A considerable share of structural precast elements is made with HPC allowing the reduction of weight and dimensions of the structural elements, easing transport and handling. The project included a research aimed at the execution and characterization of HPC (not exclusively with RA incorporation) with a compressive strength over 90 MPa. In this phase, the maximum ratio of FRA and CRA that could be incorporated on HPC of this strength level without increasing the environmental impact (due to the incorporation of admixtures, special cements or higher binder ratios) of the HPC production, when compared to conventional concrete production, was studied.
Finally, in order to allow the use of RA by the precast industry without theoretical restrictions related to possible rheological differences between RAC and conventional concrete, various recommendations regarding RA incorporation on concrete were established, complementing the scarce standards and specifications presently in practice.
The main objective of this project was to provide to the precast industry in particular, and to the structural concrete industry in general, an internationally innovative mean to use and value the waste produced, minimizing the use of natural resources and significantly reducing the environmental impact of the concrete industry.
The precast industry is an area of the construction sector in clear worldwide expansion; not only the construction times are shorter, but also a higher quality level is ensured Since precast production is a highly controlled environment, in its quality control processes substantial quantities of construction waste are generated. These wasted elements, made in high quality concrete, have a tremendous potential for incorporation on new concrete as recycled aggregates.
To ensure that the RA produced meet the demands of structural concrete, this project intended to optimize the crushing process used to obtain the RA. As such, the performance (herein always related to durability and mechanical behaviour) of concrete produced with two crushing processes was compared: a traditional process, with single primary crushing, and a two-step primary/secondary crushing process, analogous to the process currently used to obtain natural primary stone aggregates.
Using the two-step crushing process, the ability to produce concretes with a pre-determined mechanical strength capacity and different FRA and CRA incorporation ratios was also evaluated. The concretes that were crushed to produce the FRA and CRA of this study (source concrete - SC) had the mechanical properties desired for the recycled concrete. This auto-reproduction capacity was studied for three ranges of strength, from low mechanical performance concrete (20 - 30 MPa) to high performance concrete (60 - 70 MPa).
From these results, one of the tested SC was chosen and a complementary experimental campaign was conducted in order to determine the potential of its respective FRA and CRA in the production of concretes with different strength characteristics, with particular focus on high performance concrete (HPC).
Precast concrete elements are frequently produced with self-compacting concrete (SCC), relinquishing the need of fallible and costly mechanical vibration systems. The performance of SCC produced with different incorporation ratios of FRA and CRA was also evaluated.

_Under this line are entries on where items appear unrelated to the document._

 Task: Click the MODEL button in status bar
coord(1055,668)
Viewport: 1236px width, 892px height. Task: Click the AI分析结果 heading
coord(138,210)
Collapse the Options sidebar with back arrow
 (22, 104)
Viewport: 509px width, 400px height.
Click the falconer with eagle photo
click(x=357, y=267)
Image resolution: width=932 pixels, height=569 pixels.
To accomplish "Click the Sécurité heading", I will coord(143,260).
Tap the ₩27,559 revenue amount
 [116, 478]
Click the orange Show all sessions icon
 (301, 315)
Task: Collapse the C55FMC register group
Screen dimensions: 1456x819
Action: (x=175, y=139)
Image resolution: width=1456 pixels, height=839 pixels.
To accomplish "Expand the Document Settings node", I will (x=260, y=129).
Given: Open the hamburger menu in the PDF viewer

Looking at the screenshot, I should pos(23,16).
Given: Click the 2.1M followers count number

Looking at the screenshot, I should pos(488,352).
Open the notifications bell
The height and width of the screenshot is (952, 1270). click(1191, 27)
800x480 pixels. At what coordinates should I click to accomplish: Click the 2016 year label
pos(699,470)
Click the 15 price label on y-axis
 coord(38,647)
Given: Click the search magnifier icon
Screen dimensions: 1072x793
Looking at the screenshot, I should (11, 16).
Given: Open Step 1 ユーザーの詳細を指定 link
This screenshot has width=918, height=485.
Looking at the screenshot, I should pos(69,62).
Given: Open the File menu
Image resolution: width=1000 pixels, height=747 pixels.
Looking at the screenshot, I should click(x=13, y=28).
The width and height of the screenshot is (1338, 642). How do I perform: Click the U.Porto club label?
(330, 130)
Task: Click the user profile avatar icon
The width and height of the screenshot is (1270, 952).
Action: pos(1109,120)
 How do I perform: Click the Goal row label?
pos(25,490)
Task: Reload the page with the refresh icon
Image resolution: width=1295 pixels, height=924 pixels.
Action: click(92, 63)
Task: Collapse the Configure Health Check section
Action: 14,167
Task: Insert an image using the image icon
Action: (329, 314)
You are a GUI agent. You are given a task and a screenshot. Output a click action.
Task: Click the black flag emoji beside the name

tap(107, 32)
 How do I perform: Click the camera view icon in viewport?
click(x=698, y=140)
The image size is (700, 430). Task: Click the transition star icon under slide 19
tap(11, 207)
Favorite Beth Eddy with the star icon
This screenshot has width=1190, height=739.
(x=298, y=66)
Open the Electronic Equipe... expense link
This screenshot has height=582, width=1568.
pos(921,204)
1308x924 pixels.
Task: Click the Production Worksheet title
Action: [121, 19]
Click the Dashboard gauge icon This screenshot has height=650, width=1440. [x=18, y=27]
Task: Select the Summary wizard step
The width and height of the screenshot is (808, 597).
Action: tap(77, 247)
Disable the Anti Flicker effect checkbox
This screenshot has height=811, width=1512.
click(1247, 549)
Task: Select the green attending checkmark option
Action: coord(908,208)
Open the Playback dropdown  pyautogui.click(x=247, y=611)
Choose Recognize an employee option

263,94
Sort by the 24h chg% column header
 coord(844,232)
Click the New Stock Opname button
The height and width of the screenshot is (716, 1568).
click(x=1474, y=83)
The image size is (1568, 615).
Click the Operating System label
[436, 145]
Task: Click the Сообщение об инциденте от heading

A considerable share of structural precast elements is made with HPC allowing the reduction of weight and dimensions of the structural elements, easing transport and handling. The project included a research aimed at the execution and characterization of HPC (not exclusively with RA incorporation) with a compressive strength over 90 MPa. In this phase, the maximum ratio of FRA and CRA that could be incorporated on HPC of this strength level without increasing the environmental impact (due to the incorporation of admixtures, special cements or higher binder ratios) of the HPC production, when compared to conventional concrete production, was studied.
Finally, in order to allow the use of RA by the precast industry without theoretical restrictions related to possible rheological differences between RAC and conventional concrete, various recommendations regarding RA incorporation on concrete were established, complementing the scarce standards and specifications presently in practice.
The main objective of this project was to provide to the precast industry in particular, and to the structural concrete industry in general, an internationally innovative mean to use and value the waste produced, minimizing the use of natural resources and significantly reducing the environmental impact of the concrete industry.